Text:
──────────────────────────────
The Spokesman-Review

TUESDAY

Sacred Heart Medical Center is acquiring a heart-surgery practice in a deal both parties say is designed to stabilize cardiac care in the region.

The surgeons at Northwest Heart and Lung Surgery Associates perform nearly 1,100 procedures at Sacred Heart each year and draw patients from throughout the area.

•A 150-inch high-definition plasma TV unveiled by Panasonic is the world’s largest, the Japanese consumer electronics company claimed Monday at the International Consumer Electronics Show.

•Starbucks Corp. said it is bringing back its chairman and former chief executive, Howard Schultz, to lead a major restructuring initiative, replacing CEO Jim Donald.

WEDNESDAY

Coldwater Creek Inc. laid off 51 people at its corporate headquarters in Sandpoint, following a rocky year in the women’s apparel industry that sent the company’s stock price tumbling nearly 80 percent.
──────────────────────────────
Exercise description: Continue the Spokesman-Review business roundup after its last item about Coldwater Creek.
──────────────────────────────
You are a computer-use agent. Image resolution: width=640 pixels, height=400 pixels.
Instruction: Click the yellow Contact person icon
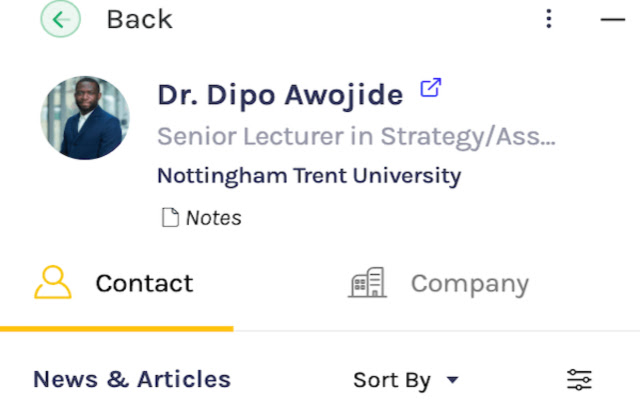tap(53, 283)
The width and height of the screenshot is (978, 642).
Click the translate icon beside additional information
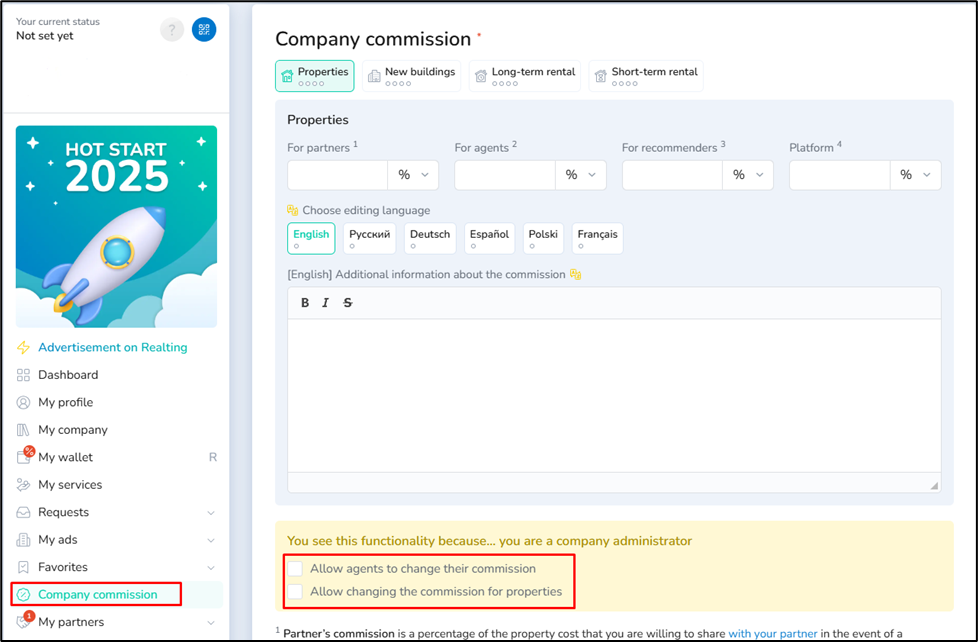pyautogui.click(x=576, y=275)
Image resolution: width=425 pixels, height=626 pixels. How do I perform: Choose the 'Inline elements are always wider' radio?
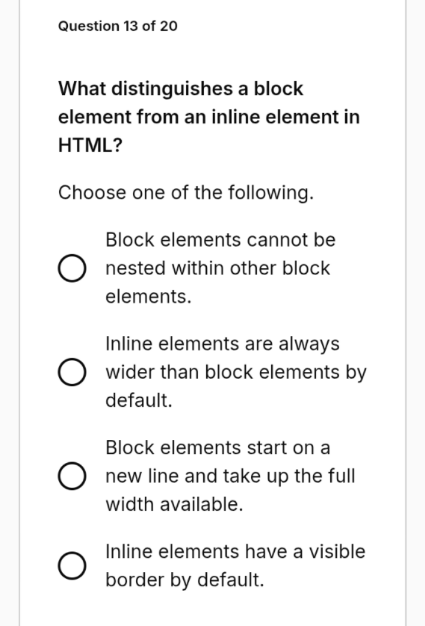click(x=72, y=372)
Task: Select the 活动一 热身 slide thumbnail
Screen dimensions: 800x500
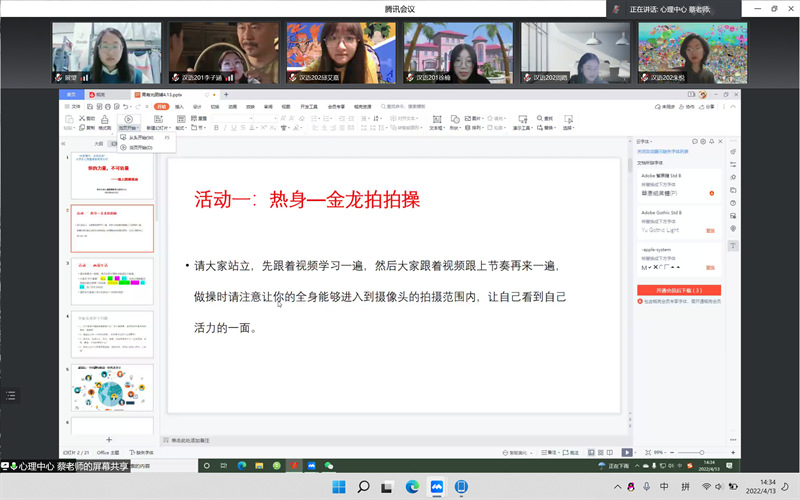Action: tap(111, 229)
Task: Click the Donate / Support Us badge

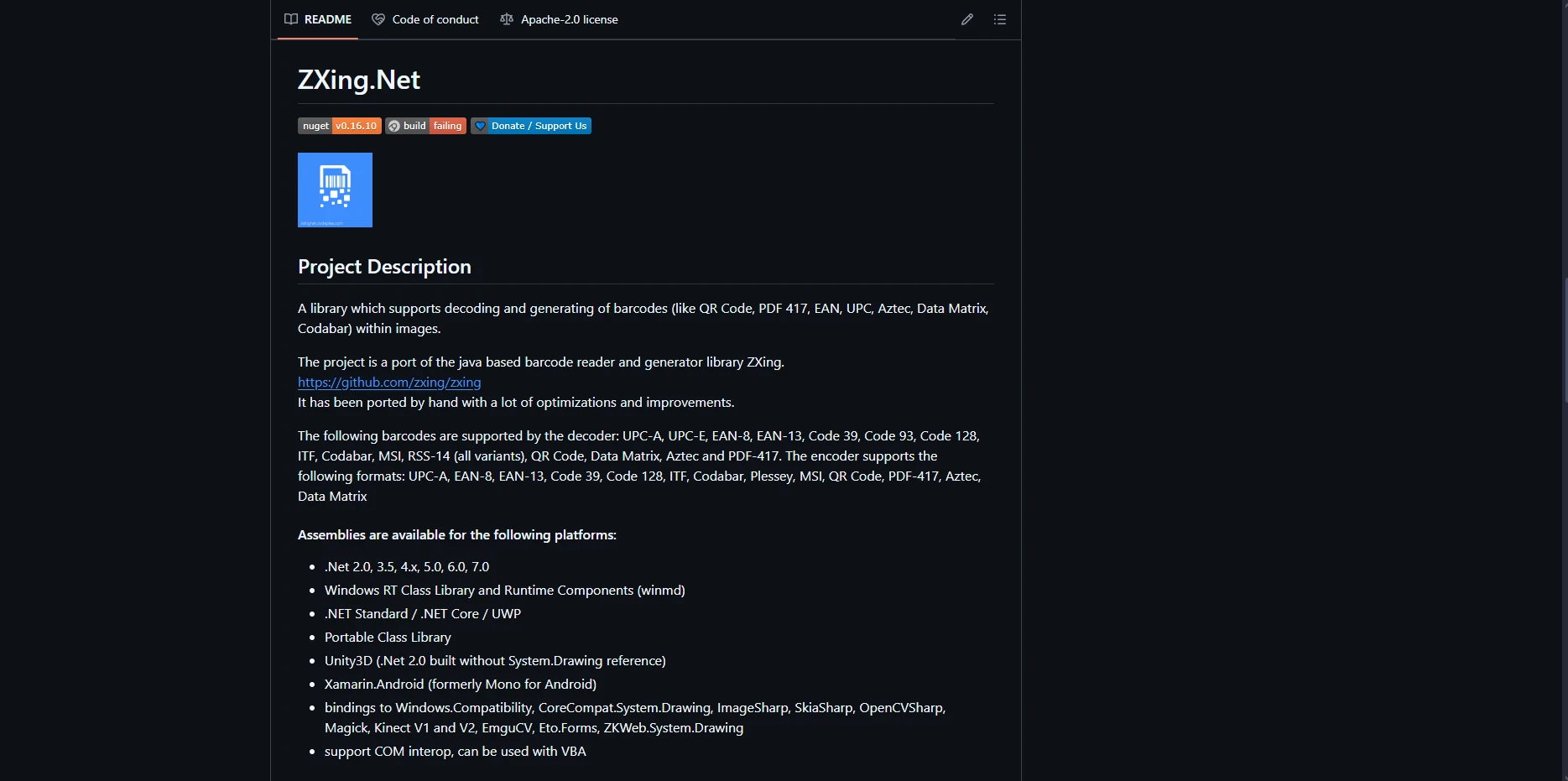Action: click(531, 126)
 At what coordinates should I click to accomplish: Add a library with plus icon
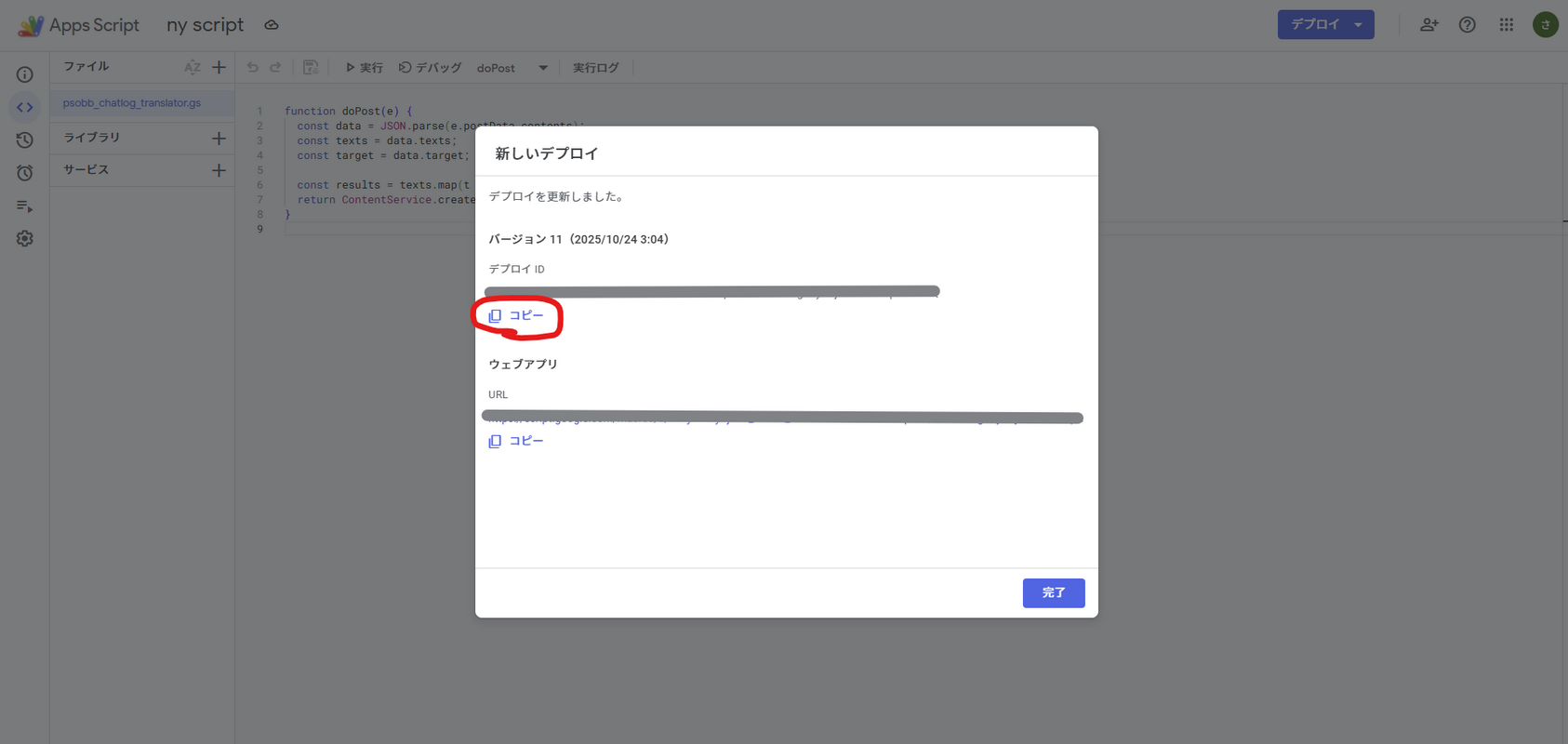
──────────────────────────────
Exercise response:
THURSDAY

Before Boeing Co.’s new 787 jetliner gets the green light to fly passengers, the jet maker will have to prove the plane’s computer network can’t be hacked.

•Researcher Ken Vogel said he estimates that an acre of switch grass would produce an average of 300 gallons of ethanol based on the study of grass grown on marginal land on farms in Nebraska, South Dakota and North Dakota.

FRIDAY

Two Spokane economists have joined the camp predicting a recession this year in the U.S. economy. But Eastern Washington University’s Grant Forsyth and Avista Corp.’s Randy Barcus also said they expect the Inland Northwest to ride out the storm in comparatively good shape.

•Federal Reserve Chairman Ben Bernanke pledged Thursday to slash interest rates as needed to prevent housing and credit problems from plunging the country into a recession.

•North Spokane shoppers may have easier access between a planned warehouse-style grocery store and existing retailers using a road extension that will connect Dakota and Nevada streets.

• Spokane City Council on Monday signed off on a deal with WinCo Foods LLC calling for the grocery chain to extend East Jay Avenue along the south edge of the proposed development to help alleviate traffic.